Installation in a dedicated Python virtual environment

  • uv creates a Python virtual environment, located in .venv
  • Install and use the data-loader-plugin module in a virtual environment:
$ source .venv/bin/activate
(.venv)  python -mpip install -U data-loader-plugin
(.venv)  python -mpip install -U data-loader-plugin
(.venv)  deactivate

Use data-loader-plugin as a module from another Python program

  • Check the data file with the AWS command-line (CLI):
$ aws s3 ls --human s3://nyc-tlc/trip\ data/yellow_tripdata_2021-07.csv --no-sign-request
2021-10-29 20:44:34  249.3 MiB yellow_tripdata_2021-07.csv
  • Module import statements:
>>> import importlib
>>> from types import ModuleType
>>> from data_loader_plugin.base import DataLoaderBase
  • Create an instance of the DataLoaderBase Python class:
>>> plugin: ModuleType = importlib.import_module("data_loader_plugin.copyfile")
>>> data_loader: DataLoaderBase = plugin.DataLoader(
        local_path='/tmp/yellow_tripdata_2021-07.csv',
        external_url='s3://nyc-tlc/trip\ data/yellow_tripdata_2021-07.csv',
    )
>>> data_load_success, message = data_loader.load()

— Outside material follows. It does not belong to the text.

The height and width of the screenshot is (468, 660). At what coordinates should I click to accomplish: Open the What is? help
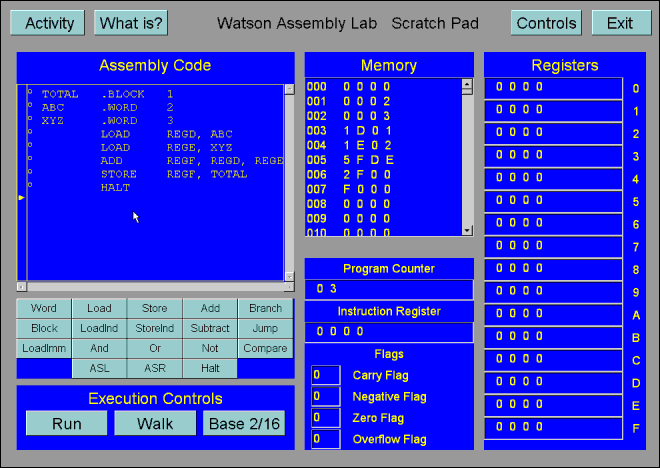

Development / Contribution

  • Build the source distribution and Python artifacts (wheels):
$ make clean
$ make init update
$ make build
  • Upload to Test PyPi (no Linux binary wheel can be uploaded on PyPi):
$ PYPIURL="https://test.pypi.org"
$ pipenv run twine upload -u __token__ --repository-url ${PYPIURL}/legacy/ dist/*
Uploading distributions to https://test.pypi.org/legacy/
Uploading data_loader_plugin-0.0.2.dev0-py3-none-any.whl
100%|███████████████████████████████████████| 23.1k/23.1k [00:02<00:00, 5.84kB/s]
Uploading data-loader-plugin-0.0.2.dev0.tar.gz
100%|███████████████████████████████████████| 23.0k/23.0k [00:01<00:00, 15.8kB/s]

View at:
https://test.pypi.org/project/data-loader-plugin/0.0.2.dev0/
  • Upload/release the Python packages onto the PyPi repository:
    • Register the authentication token for access to PyPi:
$ PYPIURL="https://upload.pypi.org"
$ pipenv run keyring set ${PYPIURL}/ __token__
Password for '__token__' in '${PYPIURL}/':
  • Register the authentication token for access to PyPi:
$ pipenv run twine upload -u __token__ --repository-url ${PYPIURL}/legacy/ dist/*
Uploading distributions to https://upload.pypi.org/legacy/
Uploading data_loader_plugin-0.0.2.dev0-py3-none-any.whl
100%|███████████████████████████████████████| 23.1k/23.1k [00:02<00:00, 5.84kB/s]
Uploading data-loader-plugin-0.0.2.dev0.tar.gz
100%|███████████████████████████████████████| 23.0k/23.0k [00:01<00:00, 15.8kB/s]

View at:
https://pypi.org/project/data-loader-plugin/0.0.2.dev0/
$ pipenv run python setup.py build_sphinx
running build_sphinx
Running Sphinx v4.3.0
[autosummary] generating autosummary for: README.md
myst v0.15.2: ..., words_per_minute=200)
building [mo]: targets for 0 po files that are out of date
building [html]: targets for 1 source files that are out of date
updating environment: [new config] 1 added, 0 changed, 0 removed
reading sources... [100%] README
...
looking for now-outdated files... none found
pickling environment... done
checking consistency... done
preparing documents... done
writing output... [100%] README
...
build succeeded.

The HTML pages are in build/sphinx/html.

Test the data loader plugin Python module

  • Launch a simple test with pytest
$ make tests
=================== test session starts ==================
platform darwin -- Python 3.9.8, pytest-6.2.5, py-1.11.0, pluggy-1.0.0
rootdir: ~/dev/infra/python-plugin-data-loader
plugins: cov-3.0.0
collected 3 items

tests/test_copyfile.py .                             [ 33%]
tests/test_s3.py ..                                  [100%]
====================== 3 passed in 1.22s ==================

Project details


Download files

Download the file for your platform. If you're not sure which to choose, learn more about installing packages.

Source Distribution

data_loader_plugin-0.0.2.tar.gz (4.8 kB view details)

Uploaded Source

Built Distribution

If you're not sure about the file name format, learn more about wheel file names.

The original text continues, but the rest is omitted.